# oc report



## kev (Sep 26, 2004)

spent the weekend in oc.hit the beach at 17th st with the kids yesterdat afternoon and this morning.we caught tons of kings,spot,and small dogfish on fishbites.got some 2-4lb blues on a metal jig.nothing on clam.lots of bait being chased in the wash by blues.


----------



## FisherTim (Mar 13, 2003)

Was down the beach at CISP today. Got a couple of kings but the only blues were maybe 7-8 inches. Saw a couple of decent fighting sharks; 3-3 1/2 ft, caught on spot or mullet. Going back tomorrow and gonna try for some of those! What a fight they put up...


----------



## ReelinRod (May 29, 2003)

Thanks for the reports guys. I haven't been down for three weeks; I'm going crazy.

Hopefully I be down OC next week end for Ocean City Fishing Club's Tournament.


----------



## FisherTim (Mar 13, 2003)

Did get back down and had a great time. Watched the blues breaking and chasing bait about 200yds off the beach. 

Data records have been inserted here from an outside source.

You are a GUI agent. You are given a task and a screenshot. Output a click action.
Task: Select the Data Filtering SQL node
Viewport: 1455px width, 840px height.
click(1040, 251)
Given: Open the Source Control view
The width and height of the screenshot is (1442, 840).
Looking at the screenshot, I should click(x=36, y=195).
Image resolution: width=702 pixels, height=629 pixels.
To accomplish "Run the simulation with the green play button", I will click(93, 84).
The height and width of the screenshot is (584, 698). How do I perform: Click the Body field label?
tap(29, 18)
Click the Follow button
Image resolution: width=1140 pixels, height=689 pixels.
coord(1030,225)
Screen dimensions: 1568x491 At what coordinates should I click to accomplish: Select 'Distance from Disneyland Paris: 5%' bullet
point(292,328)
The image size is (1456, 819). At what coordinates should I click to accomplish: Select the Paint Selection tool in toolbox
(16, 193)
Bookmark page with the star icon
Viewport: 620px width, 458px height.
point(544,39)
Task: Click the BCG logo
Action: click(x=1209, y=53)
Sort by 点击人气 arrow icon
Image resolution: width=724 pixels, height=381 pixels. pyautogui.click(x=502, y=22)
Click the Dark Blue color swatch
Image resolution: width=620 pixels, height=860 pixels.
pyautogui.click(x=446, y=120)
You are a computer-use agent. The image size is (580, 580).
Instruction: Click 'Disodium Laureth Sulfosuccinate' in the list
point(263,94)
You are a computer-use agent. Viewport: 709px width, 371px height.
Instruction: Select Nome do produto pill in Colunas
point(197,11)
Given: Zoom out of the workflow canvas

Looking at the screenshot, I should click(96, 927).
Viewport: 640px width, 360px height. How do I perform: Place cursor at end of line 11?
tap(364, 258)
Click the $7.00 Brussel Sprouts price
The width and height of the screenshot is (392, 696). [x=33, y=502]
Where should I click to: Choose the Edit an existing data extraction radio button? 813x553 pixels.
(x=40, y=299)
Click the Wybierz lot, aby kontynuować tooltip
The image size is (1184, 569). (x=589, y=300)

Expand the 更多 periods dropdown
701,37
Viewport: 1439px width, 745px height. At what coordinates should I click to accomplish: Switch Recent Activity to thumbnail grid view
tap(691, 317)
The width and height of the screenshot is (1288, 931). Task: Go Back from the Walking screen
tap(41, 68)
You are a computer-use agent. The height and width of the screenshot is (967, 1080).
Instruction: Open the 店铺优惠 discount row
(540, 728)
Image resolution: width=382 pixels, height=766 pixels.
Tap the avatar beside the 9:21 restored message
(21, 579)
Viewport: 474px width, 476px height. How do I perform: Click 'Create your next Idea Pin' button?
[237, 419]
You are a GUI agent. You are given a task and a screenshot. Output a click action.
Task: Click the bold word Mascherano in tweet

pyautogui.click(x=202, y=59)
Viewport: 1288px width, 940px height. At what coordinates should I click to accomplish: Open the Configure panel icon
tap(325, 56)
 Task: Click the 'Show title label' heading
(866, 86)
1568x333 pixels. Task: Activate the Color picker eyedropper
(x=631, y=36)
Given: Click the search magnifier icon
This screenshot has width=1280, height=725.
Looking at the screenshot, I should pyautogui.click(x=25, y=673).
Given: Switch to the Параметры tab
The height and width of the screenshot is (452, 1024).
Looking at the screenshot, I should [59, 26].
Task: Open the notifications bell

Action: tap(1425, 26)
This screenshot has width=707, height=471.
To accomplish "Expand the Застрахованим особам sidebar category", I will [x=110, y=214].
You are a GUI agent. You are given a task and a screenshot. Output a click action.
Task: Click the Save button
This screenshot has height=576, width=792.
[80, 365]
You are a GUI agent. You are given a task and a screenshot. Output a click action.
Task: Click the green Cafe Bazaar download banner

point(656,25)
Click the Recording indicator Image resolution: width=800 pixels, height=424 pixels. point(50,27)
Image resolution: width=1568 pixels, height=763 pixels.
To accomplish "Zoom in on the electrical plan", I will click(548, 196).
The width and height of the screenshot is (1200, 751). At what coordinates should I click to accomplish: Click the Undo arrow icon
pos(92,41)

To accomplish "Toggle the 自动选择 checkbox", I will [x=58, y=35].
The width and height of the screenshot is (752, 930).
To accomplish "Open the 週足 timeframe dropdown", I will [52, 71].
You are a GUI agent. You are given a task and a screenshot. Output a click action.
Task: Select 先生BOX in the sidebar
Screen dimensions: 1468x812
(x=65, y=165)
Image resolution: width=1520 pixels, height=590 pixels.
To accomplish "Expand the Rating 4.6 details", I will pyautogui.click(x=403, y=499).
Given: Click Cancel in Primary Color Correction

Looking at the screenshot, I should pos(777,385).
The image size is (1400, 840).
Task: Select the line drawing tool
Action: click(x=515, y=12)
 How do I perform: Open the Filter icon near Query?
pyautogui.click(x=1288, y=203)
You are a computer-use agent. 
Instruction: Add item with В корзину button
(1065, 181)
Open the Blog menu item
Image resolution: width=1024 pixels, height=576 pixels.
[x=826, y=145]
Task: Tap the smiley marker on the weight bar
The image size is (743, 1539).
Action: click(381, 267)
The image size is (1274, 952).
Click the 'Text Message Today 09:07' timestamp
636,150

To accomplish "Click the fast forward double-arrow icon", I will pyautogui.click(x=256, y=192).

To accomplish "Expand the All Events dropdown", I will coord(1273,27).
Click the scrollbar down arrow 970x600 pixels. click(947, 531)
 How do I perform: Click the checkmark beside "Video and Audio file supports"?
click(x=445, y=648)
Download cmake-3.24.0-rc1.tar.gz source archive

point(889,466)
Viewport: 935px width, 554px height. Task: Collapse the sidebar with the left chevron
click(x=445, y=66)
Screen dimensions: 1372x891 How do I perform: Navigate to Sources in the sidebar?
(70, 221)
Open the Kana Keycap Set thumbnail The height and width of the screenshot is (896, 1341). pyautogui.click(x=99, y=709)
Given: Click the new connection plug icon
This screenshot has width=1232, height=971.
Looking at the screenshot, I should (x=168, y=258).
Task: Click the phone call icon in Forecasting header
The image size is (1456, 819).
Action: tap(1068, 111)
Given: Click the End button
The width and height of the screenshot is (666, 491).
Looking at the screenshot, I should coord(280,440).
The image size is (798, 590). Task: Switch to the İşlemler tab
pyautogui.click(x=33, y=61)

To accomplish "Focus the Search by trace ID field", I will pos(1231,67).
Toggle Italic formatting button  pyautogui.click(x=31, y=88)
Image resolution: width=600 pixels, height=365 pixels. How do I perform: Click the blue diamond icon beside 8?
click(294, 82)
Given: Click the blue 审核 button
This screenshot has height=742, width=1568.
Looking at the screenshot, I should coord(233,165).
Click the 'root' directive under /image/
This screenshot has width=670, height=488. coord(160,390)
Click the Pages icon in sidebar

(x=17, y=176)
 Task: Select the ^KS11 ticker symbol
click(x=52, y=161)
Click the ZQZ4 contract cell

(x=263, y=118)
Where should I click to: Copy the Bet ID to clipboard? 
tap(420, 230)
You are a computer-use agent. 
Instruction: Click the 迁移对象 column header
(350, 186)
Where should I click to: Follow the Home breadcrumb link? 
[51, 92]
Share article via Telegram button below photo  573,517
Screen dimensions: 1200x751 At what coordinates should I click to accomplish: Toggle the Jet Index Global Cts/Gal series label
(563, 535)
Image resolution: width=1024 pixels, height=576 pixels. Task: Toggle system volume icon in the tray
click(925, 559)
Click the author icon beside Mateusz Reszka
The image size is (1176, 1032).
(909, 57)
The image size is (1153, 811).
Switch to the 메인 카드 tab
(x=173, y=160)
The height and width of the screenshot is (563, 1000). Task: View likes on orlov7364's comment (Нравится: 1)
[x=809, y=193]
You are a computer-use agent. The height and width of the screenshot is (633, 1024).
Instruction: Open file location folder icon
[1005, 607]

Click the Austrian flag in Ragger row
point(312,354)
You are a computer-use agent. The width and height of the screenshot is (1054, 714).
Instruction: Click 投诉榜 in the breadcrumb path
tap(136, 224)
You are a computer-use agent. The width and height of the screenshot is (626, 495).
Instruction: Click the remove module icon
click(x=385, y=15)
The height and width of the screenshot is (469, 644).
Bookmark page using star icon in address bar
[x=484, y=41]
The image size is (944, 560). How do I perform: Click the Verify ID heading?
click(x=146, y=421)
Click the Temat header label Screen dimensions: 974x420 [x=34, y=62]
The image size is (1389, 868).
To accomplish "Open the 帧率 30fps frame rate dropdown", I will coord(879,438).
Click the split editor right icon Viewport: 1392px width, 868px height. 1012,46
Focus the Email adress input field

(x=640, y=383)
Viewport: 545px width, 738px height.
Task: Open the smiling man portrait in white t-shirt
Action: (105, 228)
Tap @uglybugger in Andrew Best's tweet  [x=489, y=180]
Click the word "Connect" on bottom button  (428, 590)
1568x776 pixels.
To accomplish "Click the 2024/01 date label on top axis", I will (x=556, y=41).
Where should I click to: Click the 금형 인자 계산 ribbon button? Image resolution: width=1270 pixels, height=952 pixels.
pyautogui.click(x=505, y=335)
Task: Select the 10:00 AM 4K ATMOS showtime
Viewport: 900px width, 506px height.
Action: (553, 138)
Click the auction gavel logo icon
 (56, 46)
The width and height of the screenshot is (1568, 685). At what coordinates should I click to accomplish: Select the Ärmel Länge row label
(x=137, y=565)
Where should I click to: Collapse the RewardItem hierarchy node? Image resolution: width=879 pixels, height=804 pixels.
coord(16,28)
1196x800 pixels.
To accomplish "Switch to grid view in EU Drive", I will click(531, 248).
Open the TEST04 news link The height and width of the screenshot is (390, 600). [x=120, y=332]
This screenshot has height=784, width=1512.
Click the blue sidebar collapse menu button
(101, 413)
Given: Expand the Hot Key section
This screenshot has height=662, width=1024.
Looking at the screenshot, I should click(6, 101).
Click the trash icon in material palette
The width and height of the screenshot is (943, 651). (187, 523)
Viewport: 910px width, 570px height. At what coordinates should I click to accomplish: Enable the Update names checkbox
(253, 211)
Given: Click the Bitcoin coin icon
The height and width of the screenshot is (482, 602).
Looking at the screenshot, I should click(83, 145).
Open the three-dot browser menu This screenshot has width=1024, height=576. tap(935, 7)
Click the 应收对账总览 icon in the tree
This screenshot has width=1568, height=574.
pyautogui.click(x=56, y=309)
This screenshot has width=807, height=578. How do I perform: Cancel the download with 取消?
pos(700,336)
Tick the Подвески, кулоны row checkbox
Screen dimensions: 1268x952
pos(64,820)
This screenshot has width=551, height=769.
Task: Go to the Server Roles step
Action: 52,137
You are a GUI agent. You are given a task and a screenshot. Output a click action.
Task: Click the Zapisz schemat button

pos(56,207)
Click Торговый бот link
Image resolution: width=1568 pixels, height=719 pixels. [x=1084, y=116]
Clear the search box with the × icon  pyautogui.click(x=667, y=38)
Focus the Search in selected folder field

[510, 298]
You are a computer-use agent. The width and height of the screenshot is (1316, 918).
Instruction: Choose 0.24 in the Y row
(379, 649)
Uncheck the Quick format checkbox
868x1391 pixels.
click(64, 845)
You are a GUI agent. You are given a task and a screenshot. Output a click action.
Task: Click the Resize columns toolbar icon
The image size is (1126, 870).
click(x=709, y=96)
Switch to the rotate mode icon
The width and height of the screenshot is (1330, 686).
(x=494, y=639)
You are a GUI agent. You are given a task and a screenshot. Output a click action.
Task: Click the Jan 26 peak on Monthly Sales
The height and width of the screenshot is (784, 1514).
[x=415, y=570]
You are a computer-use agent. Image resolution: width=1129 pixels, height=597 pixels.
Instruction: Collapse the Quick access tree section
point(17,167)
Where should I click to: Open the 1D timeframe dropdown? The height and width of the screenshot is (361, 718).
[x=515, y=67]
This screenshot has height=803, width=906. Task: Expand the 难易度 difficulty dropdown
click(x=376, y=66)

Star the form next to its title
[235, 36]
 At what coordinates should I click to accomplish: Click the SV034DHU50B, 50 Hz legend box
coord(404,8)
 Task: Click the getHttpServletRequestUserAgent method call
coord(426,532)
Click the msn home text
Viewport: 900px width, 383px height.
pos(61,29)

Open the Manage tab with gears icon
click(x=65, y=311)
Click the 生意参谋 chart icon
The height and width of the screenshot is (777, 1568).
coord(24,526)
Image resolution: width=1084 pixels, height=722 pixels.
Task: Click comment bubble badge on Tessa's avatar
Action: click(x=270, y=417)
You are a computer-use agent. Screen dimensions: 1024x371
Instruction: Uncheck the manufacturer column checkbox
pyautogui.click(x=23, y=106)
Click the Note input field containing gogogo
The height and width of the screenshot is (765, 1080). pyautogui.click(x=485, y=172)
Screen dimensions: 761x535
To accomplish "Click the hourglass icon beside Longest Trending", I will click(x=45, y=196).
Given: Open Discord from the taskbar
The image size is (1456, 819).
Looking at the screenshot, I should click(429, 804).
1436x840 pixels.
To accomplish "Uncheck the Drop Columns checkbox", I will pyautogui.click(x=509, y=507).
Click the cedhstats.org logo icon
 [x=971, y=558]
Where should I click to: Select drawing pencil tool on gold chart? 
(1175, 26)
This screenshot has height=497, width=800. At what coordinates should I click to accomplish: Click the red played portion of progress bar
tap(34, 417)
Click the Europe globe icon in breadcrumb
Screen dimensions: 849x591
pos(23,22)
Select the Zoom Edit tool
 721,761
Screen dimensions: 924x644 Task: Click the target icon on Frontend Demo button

Found out later they were ON the beach around 44th St. in OC. I threw a fileted King out for the sharks and got a big one! Turned out to be a 31x17x12# Blue! 
Was right in tight to the beach. We had seen fins in the wash and thought it was sharks. Stuck one of his ribcages on a 8/0 and tossed it back out and did get a 40"+- shark. Lost it after a heck of a fight right in the wash after he chewed his way thru 130# mono. Could have grabbed him but the teeth are a bit intimidating.
Saw and heard of a lot of 4-5'ers getting caught.
Be back soon.....


----------



## kev (Sep 26, 2004)

tim,glad to hear you did good.i guess the sharks were duskies,huh.we got some pretty good sharks down brigantine this year.always a good fight.


----------



## kev (Sep 26, 2004)

ps-i'll be back down oc on sunday,hopefully catching tons of fish.


----------



## rgking03 (Mar 20, 2005)

*Where in OC*

Kev, 
Where in OC are you going to be Maybe we can meet up and wet some lines. I am only 15mins from OC.


----------



## kev (Sep 26, 2004)

i'll probably hit 17th st first,if nothings going on god knows where i'll end up.


----------



## ReelinRod (May 29, 2003)

The tournament on Saturday in OC was a decent day even though the wind was gusting to 30 NE. 

The sweep wasn't that bad, a 5 oz sputnik held well for most of the day, I changed to a 7 about 11:00.

I fished on the "B" team, we caught kingfish, blues and a 20" fluke and came in 3rd. Our "A" team took 2nd and Fishlanders Club took top honors.

Blues were caught on cut mullet and spot and the fluke was caught on spot. The kingies were caught on bloods. Everything was caught in the slough on incoming, (low @ 6:30 +/-) the wind made it impossible to completely clear the bar.


----------



## kev (Sep 26, 2004)

i couldn't get down this week.glad you did well.


----------